* [ASSIGNMENT]: Return every record verbatim.

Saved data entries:
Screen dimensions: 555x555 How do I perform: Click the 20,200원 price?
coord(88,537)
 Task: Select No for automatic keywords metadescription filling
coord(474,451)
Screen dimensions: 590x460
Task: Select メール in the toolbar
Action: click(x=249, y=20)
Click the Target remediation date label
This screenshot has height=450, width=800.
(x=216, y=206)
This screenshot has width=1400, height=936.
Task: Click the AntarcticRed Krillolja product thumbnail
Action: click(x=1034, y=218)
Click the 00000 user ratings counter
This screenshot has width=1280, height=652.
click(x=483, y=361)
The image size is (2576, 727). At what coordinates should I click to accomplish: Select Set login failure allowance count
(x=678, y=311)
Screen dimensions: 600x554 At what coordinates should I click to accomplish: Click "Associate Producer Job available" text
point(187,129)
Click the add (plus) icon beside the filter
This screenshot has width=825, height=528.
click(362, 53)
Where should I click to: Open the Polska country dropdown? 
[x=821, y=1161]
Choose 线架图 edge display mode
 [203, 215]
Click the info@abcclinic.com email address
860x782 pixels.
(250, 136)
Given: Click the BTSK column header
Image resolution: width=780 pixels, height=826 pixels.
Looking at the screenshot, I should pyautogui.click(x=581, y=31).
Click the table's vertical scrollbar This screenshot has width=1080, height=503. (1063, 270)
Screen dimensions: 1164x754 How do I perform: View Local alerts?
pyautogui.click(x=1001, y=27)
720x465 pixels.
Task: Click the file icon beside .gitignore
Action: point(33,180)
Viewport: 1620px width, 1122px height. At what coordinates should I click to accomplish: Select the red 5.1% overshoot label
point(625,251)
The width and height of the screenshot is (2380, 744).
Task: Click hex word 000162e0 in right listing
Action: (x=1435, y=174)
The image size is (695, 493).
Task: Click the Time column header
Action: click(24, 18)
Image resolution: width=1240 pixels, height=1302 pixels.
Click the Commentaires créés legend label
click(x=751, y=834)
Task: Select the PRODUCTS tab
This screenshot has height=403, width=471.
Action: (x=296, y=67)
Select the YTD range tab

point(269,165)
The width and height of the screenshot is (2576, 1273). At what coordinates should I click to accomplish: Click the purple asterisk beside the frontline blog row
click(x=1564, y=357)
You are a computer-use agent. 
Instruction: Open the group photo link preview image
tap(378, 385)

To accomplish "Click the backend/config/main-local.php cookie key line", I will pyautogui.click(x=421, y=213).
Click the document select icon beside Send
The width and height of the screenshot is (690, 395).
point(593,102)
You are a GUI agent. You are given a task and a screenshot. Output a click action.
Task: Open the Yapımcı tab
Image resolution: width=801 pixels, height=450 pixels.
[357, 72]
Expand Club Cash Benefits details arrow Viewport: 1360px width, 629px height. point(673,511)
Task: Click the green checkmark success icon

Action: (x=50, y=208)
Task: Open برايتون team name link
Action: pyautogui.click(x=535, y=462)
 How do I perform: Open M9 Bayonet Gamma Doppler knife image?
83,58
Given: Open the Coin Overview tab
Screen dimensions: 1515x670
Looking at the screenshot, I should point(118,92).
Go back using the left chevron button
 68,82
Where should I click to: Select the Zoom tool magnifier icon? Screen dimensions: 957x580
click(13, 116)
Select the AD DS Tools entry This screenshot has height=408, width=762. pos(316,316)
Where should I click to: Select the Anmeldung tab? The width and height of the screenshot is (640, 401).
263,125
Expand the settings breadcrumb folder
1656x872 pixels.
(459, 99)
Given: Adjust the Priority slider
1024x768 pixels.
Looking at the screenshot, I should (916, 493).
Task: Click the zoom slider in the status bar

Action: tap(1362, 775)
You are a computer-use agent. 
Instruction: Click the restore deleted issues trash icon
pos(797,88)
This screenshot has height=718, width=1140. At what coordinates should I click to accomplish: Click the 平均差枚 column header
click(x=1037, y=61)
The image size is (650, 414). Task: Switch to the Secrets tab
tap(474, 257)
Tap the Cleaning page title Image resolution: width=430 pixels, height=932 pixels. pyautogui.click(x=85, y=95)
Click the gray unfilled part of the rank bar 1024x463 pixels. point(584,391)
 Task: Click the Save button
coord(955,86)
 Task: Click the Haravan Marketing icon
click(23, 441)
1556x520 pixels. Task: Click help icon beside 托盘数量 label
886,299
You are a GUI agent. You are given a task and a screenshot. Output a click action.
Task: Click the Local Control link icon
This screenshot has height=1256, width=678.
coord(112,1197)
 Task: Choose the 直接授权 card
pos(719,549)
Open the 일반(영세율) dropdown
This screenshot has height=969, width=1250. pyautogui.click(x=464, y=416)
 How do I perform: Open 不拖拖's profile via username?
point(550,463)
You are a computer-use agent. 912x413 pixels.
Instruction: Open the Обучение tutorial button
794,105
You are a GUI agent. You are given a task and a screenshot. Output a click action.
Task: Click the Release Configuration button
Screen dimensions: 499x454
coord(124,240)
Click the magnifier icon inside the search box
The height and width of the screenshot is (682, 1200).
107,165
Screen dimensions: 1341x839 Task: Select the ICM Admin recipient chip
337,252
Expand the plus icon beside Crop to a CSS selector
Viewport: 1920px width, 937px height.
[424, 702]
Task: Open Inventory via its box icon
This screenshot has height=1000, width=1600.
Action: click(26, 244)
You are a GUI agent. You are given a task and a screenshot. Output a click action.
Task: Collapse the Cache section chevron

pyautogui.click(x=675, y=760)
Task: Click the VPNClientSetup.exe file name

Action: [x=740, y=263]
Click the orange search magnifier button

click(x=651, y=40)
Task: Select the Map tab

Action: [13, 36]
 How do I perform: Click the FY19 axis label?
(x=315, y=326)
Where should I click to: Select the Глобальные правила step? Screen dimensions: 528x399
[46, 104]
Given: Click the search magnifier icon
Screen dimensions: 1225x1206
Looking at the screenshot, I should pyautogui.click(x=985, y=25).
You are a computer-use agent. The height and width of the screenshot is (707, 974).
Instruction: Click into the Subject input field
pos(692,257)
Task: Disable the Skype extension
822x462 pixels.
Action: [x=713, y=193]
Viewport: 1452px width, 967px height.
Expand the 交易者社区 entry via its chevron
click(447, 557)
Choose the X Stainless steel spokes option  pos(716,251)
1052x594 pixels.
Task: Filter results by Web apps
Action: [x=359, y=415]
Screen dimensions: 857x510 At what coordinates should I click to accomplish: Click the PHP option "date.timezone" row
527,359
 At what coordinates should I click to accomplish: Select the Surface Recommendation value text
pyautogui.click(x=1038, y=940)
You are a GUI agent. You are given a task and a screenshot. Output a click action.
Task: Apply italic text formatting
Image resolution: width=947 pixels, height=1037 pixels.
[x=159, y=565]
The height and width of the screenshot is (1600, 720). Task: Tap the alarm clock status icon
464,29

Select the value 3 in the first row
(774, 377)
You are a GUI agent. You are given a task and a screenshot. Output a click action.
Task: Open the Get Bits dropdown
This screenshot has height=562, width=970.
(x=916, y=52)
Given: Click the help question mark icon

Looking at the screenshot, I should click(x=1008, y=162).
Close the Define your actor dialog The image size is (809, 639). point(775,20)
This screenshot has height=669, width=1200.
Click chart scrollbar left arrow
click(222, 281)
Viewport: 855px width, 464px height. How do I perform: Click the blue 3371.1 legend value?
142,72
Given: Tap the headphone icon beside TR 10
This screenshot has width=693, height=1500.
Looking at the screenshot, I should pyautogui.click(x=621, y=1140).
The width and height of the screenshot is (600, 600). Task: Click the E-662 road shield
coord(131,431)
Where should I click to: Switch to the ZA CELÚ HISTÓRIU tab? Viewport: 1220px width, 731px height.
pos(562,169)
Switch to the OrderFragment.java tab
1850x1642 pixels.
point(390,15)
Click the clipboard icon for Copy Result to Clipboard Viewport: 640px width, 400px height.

* [YOUR RESPONSE]:
Screen dimensions: 555x555 How do I perform: Click the 20,200원 price?
coord(88,537)
 Task: Select No for automatic keywords metadescription filling
coord(474,451)
Screen dimensions: 590x460
Task: Select メール in the toolbar
Action: click(x=249, y=20)
Click the Target remediation date label
This screenshot has height=450, width=800.
(x=216, y=206)
This screenshot has width=1400, height=936.
Task: Click the AntarcticRed Krillolja product thumbnail
Action: click(x=1034, y=218)
Click the 00000 user ratings counter
This screenshot has width=1280, height=652.
click(x=483, y=361)
The image size is (2576, 727). At what coordinates should I click to accomplish: Select Set login failure allowance count
(x=678, y=311)
Screen dimensions: 600x554 At what coordinates should I click to accomplish: Click "Associate Producer Job available" text
point(187,129)
Click the add (plus) icon beside the filter
This screenshot has width=825, height=528.
click(362, 53)
Where should I click to: Open the Polska country dropdown? 
[x=821, y=1161]
Choose 线架图 edge display mode
 [203, 215]
Click the info@abcclinic.com email address
860x782 pixels.
(250, 136)
Given: Click the BTSK column header
Image resolution: width=780 pixels, height=826 pixels.
Looking at the screenshot, I should pyautogui.click(x=581, y=31).
Click the table's vertical scrollbar This screenshot has width=1080, height=503. (1063, 270)
Screen dimensions: 1164x754 How do I perform: View Local alerts?
pyautogui.click(x=1001, y=27)
720x465 pixels.
Task: Click the file icon beside .gitignore
Action: point(33,180)
Viewport: 1620px width, 1122px height. At what coordinates should I click to accomplish: Select the red 5.1% overshoot label
point(625,251)
The width and height of the screenshot is (2380, 744).
Task: Click hex word 000162e0 in right listing
Action: (x=1435, y=174)
The image size is (695, 493).
Task: Click the Time column header
Action: click(24, 18)
Image resolution: width=1240 pixels, height=1302 pixels.
Click the Commentaires créés legend label
click(x=751, y=834)
Task: Select the PRODUCTS tab
This screenshot has height=403, width=471.
Action: (x=296, y=67)
Select the YTD range tab

point(269,165)
The width and height of the screenshot is (2576, 1273). At what coordinates should I click to accomplish: Click the purple asterisk beside the frontline blog row
click(x=1564, y=357)
You are a computer-use agent. 
Instruction: Open the group photo link preview image
tap(378, 385)

To accomplish "Click the backend/config/main-local.php cookie key line", I will pyautogui.click(x=421, y=213).
Click the document select icon beside Send
The width and height of the screenshot is (690, 395).
point(593,102)
You are a GUI agent. You are given a task and a screenshot. Output a click action.
Task: Open the Yapımcı tab
Image resolution: width=801 pixels, height=450 pixels.
[357, 72]
Expand Club Cash Benefits details arrow Viewport: 1360px width, 629px height. point(673,511)
Task: Click the green checkmark success icon

Action: (x=50, y=208)
Task: Open برايتون team name link
Action: pyautogui.click(x=535, y=462)
 How do I perform: Open M9 Bayonet Gamma Doppler knife image?
83,58
Given: Open the Coin Overview tab
Screen dimensions: 1515x670
Looking at the screenshot, I should point(118,92).
Go back using the left chevron button
 68,82
Where should I click to: Select the Zoom tool magnifier icon? Screen dimensions: 957x580
click(13, 116)
Select the AD DS Tools entry This screenshot has height=408, width=762. pos(316,316)
Where should I click to: Select the Anmeldung tab? The width and height of the screenshot is (640, 401).
263,125
Expand the settings breadcrumb folder
1656x872 pixels.
(459, 99)
Given: Adjust the Priority slider
1024x768 pixels.
Looking at the screenshot, I should (916, 493).
Task: Click the zoom slider in the status bar

Action: tap(1362, 775)
You are a computer-use agent. 
Instruction: Click the restore deleted issues trash icon
pos(797,88)
This screenshot has height=718, width=1140. At what coordinates should I click to accomplish: Click the 平均差枚 column header
click(x=1037, y=61)
The image size is (650, 414). Task: Switch to the Secrets tab
tap(474, 257)
Tap the Cleaning page title Image resolution: width=430 pixels, height=932 pixels. pyautogui.click(x=85, y=95)
Click the gray unfilled part of the rank bar 1024x463 pixels. point(584,391)
 Task: Click the Save button
coord(955,86)
 Task: Click the Haravan Marketing icon
click(23, 441)
1556x520 pixels. Task: Click help icon beside 托盘数量 label
886,299
You are a GUI agent. You are given a task and a screenshot. Output a click action.
Task: Click the Local Control link icon
This screenshot has height=1256, width=678.
coord(112,1197)
 Task: Choose the 直接授权 card
pos(719,549)
Open the 일반(영세율) dropdown
This screenshot has height=969, width=1250. pyautogui.click(x=464, y=416)
 How do I perform: Open 不拖拖's profile via username?
point(550,463)
You are a computer-use agent. 912x413 pixels.
Instruction: Open the Обучение tutorial button
794,105
You are a GUI agent. You are given a task and a screenshot. Output a click action.
Task: Click the Release Configuration button
Screen dimensions: 499x454
coord(124,240)
Click the magnifier icon inside the search box
The height and width of the screenshot is (682, 1200).
107,165
Screen dimensions: 1341x839 Task: Select the ICM Admin recipient chip
337,252
Expand the plus icon beside Crop to a CSS selector
Viewport: 1920px width, 937px height.
[424, 702]
Task: Open Inventory via its box icon
This screenshot has height=1000, width=1600.
Action: click(26, 244)
You are a GUI agent. You are given a task and a screenshot. Output a click action.
Task: Collapse the Cache section chevron

pyautogui.click(x=675, y=760)
Task: Click the VPNClientSetup.exe file name

Action: [x=740, y=263]
Click the orange search magnifier button

click(x=651, y=40)
Task: Select the Map tab

Action: [13, 36]
 How do I perform: Click the FY19 axis label?
(x=315, y=326)
Where should I click to: Select the Глобальные правила step? Screen dimensions: 528x399
[46, 104]
Given: Click the search magnifier icon
Screen dimensions: 1225x1206
Looking at the screenshot, I should pyautogui.click(x=985, y=25).
You are a computer-use agent. The height and width of the screenshot is (707, 974).
Instruction: Click into the Subject input field
pos(692,257)
Task: Disable the Skype extension
822x462 pixels.
Action: [x=713, y=193]
Viewport: 1452px width, 967px height.
Expand the 交易者社区 entry via its chevron
click(447, 557)
Choose the X Stainless steel spokes option  pos(716,251)
1052x594 pixels.
Task: Filter results by Web apps
Action: [x=359, y=415]
Screen dimensions: 857x510 At what coordinates should I click to accomplish: Click the PHP option "date.timezone" row
527,359
 At what coordinates should I click to accomplish: Select the Surface Recommendation value text
pyautogui.click(x=1038, y=940)
You are a GUI agent. You are given a task and a screenshot. Output a click action.
Task: Apply italic text formatting
Image resolution: width=947 pixels, height=1037 pixels.
[x=159, y=565]
The height and width of the screenshot is (1600, 720). Task: Tap the alarm clock status icon
464,29

Select the value 3 in the first row
(774, 377)
You are a GUI agent. You are given a task and a screenshot. Output a click action.
Task: Open the Get Bits dropdown
This screenshot has height=562, width=970.
(x=916, y=52)
Given: Click the help question mark icon

Looking at the screenshot, I should click(x=1008, y=162).
Close the Define your actor dialog The image size is (809, 639). point(775,20)
This screenshot has height=669, width=1200.
Click chart scrollbar left arrow
click(222, 281)
Viewport: 855px width, 464px height. How do I perform: Click the blue 3371.1 legend value?
142,72
Given: Tap the headphone icon beside TR 10
This screenshot has width=693, height=1500.
Looking at the screenshot, I should pyautogui.click(x=621, y=1140).
The width and height of the screenshot is (600, 600). Task: Click the E-662 road shield
coord(131,431)
Where should I click to: Switch to the ZA CELÚ HISTÓRIU tab? Viewport: 1220px width, 731px height.
pos(562,169)
Switch to the OrderFragment.java tab
1850x1642 pixels.
point(390,15)
Click the clipboard icon for Copy Result to Clipboard Viewport: 640px width, 400px height.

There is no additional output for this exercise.